-------- Passage provided
She is relaxing a bit - she is a 1st time mum - think the smaller fawn and the cinnamon are boys and the larger fawn is a girl. Hopefully a keeper. I never planned keeping black or blue so not so keen to find out what those are.

She started moving the kittens under the settee late last night - found a nest of 5 and 1 in the new location - so put them all there for her. She's still there this morning.


----------



## Cosmills (Oct 3, 2012)

OrientalSlave said:


> She is relaxing a bit - she is a 1st time mum - think the smaller fawn and the cinnamon are boys and the larger fawn is a girl. Hopefully a keeper. I never planned keeping black or blue so not so keen to find out what those are.
> 
> She started moving the kittens under the settee late last night - found a nest of 5 and 1 in the new location - so put them all there for her. She's still there this morning.


Bless her.... Rosie has not figured out how to do that yet... Thank god ..


----------



## OrientalSlave (Jan 26, 2012)
----------------
Task requirements:
1. According to the forum thread about the kittens, where did the mother cat start moving her kittens late last night?
2. Translate the sentence "She's still there this morning." from the forum thread about the kittens into Spanish.
3. Reproduce the forum thread about the kittens starting with "## Cosmills (Oct" and going on through "Thank god ..", swapping "settee" for "sofa".
The data that follow are not needed here.
-------- Raw data
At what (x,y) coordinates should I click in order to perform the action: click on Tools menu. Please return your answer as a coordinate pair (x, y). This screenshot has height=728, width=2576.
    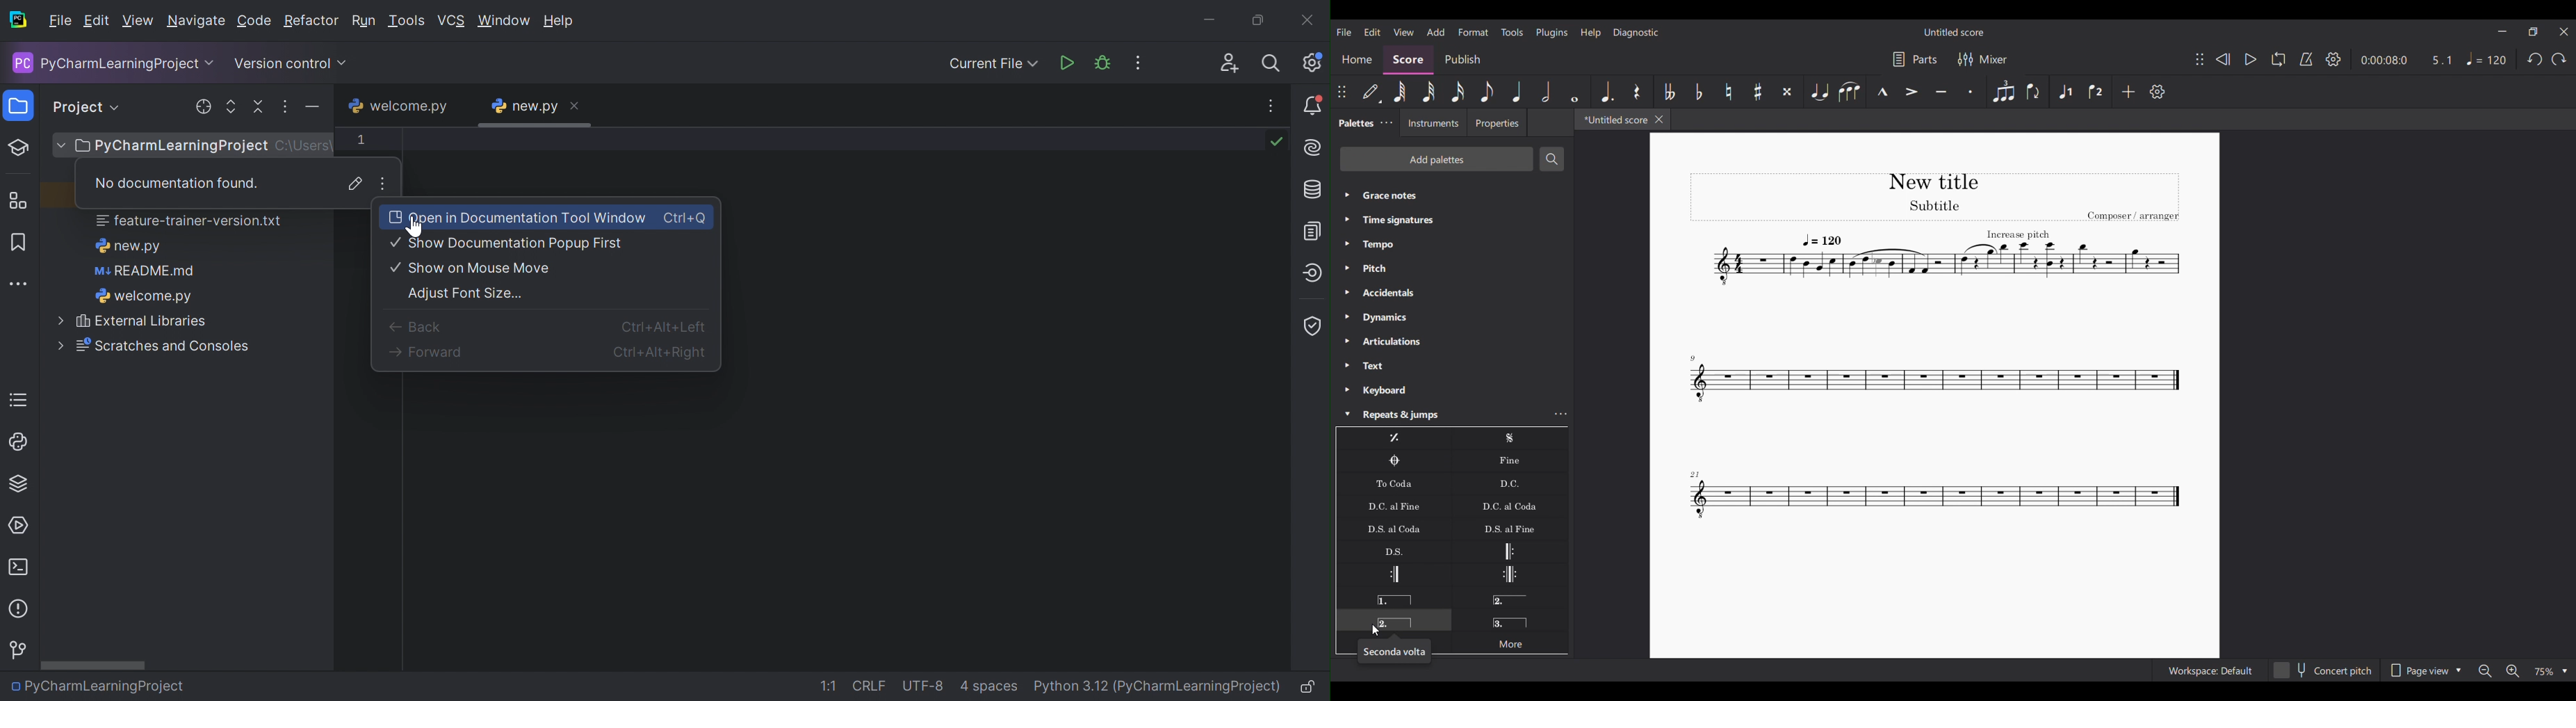
    Looking at the image, I should click on (1512, 32).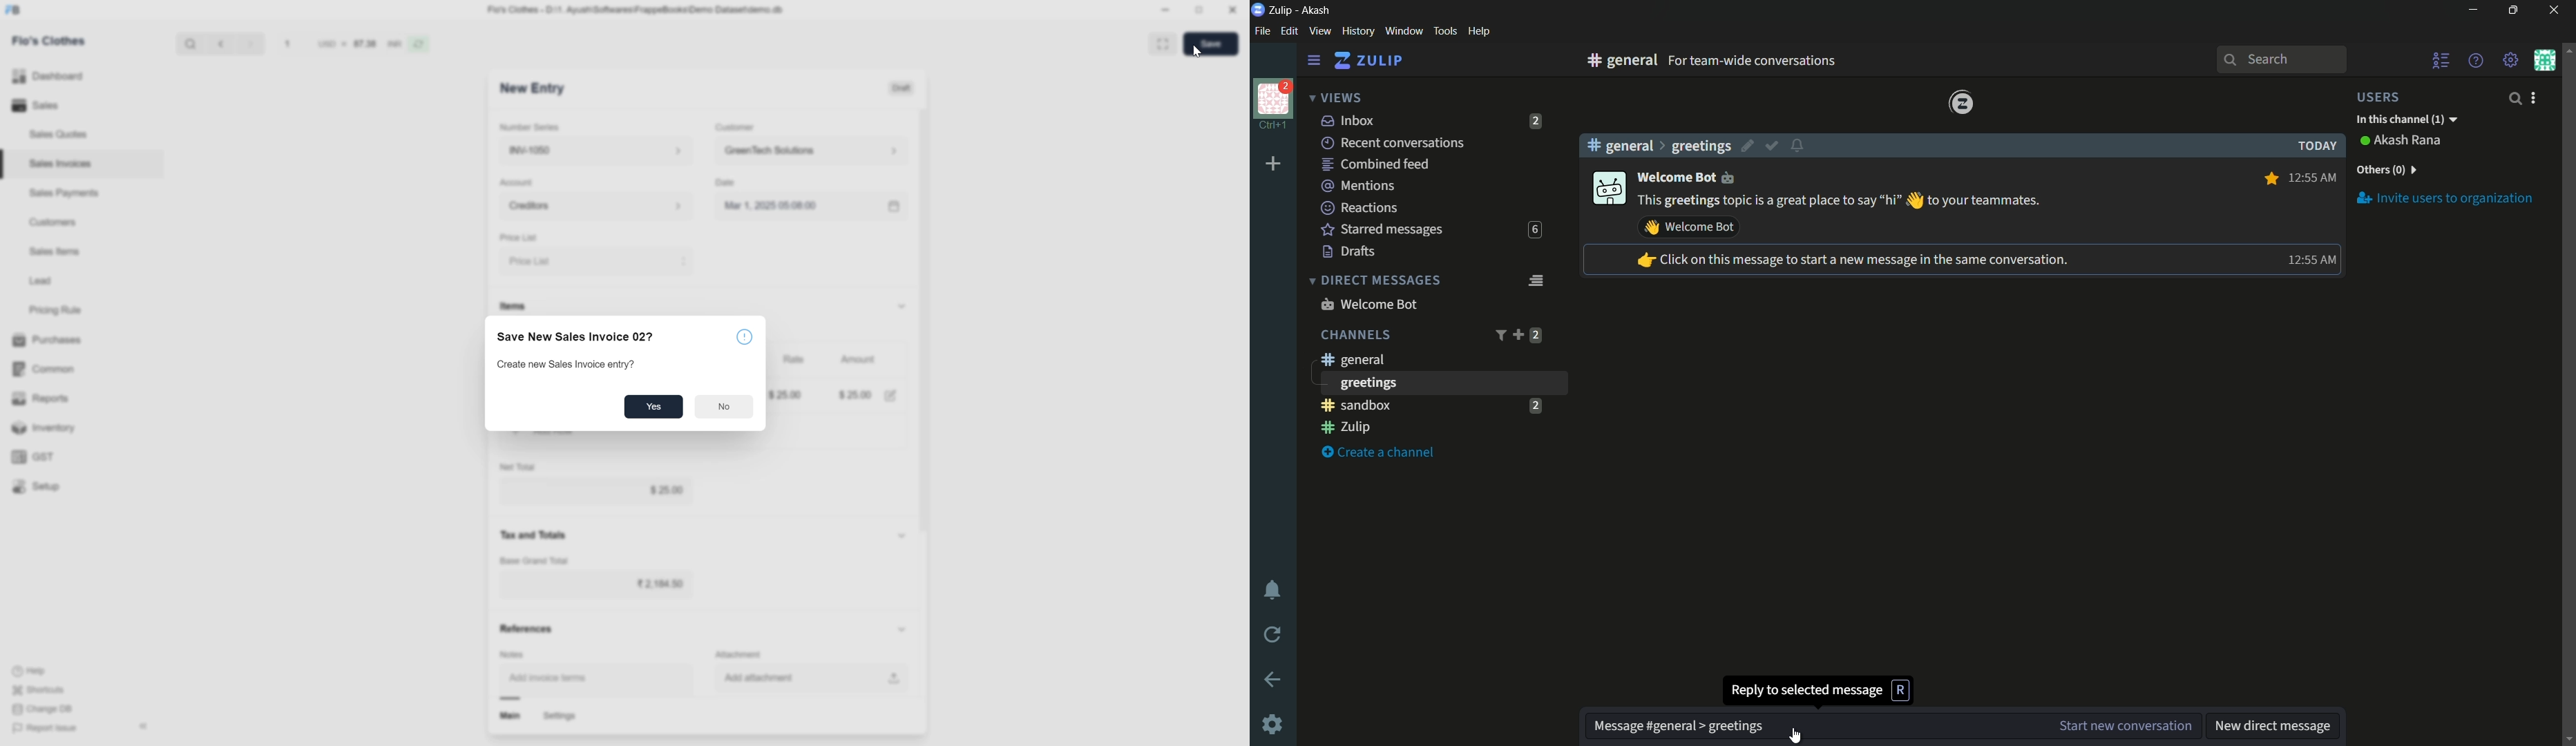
----------------
Responses:
1. Under the settee.

2. Todavía está allí esta mañana.

3.
## Cosmills (Oct 3, 2012)

OrientalSlave said:


> She is relaxing a bit - she is a 1st time mum - think the smaller fawn and the cinnamon are boys and the larger fawn is a girl. Hopefully a keeper. I never planned keeping black or blue so not so keen to find out what those are.
> 
> She started moving the kittens under the sofa late last night - found a nest of 5 and 1 in the new location - so put them all there for her. She's still there this morning.


Bless her.... Rosie has not figured out how to do that yet... Thank god ..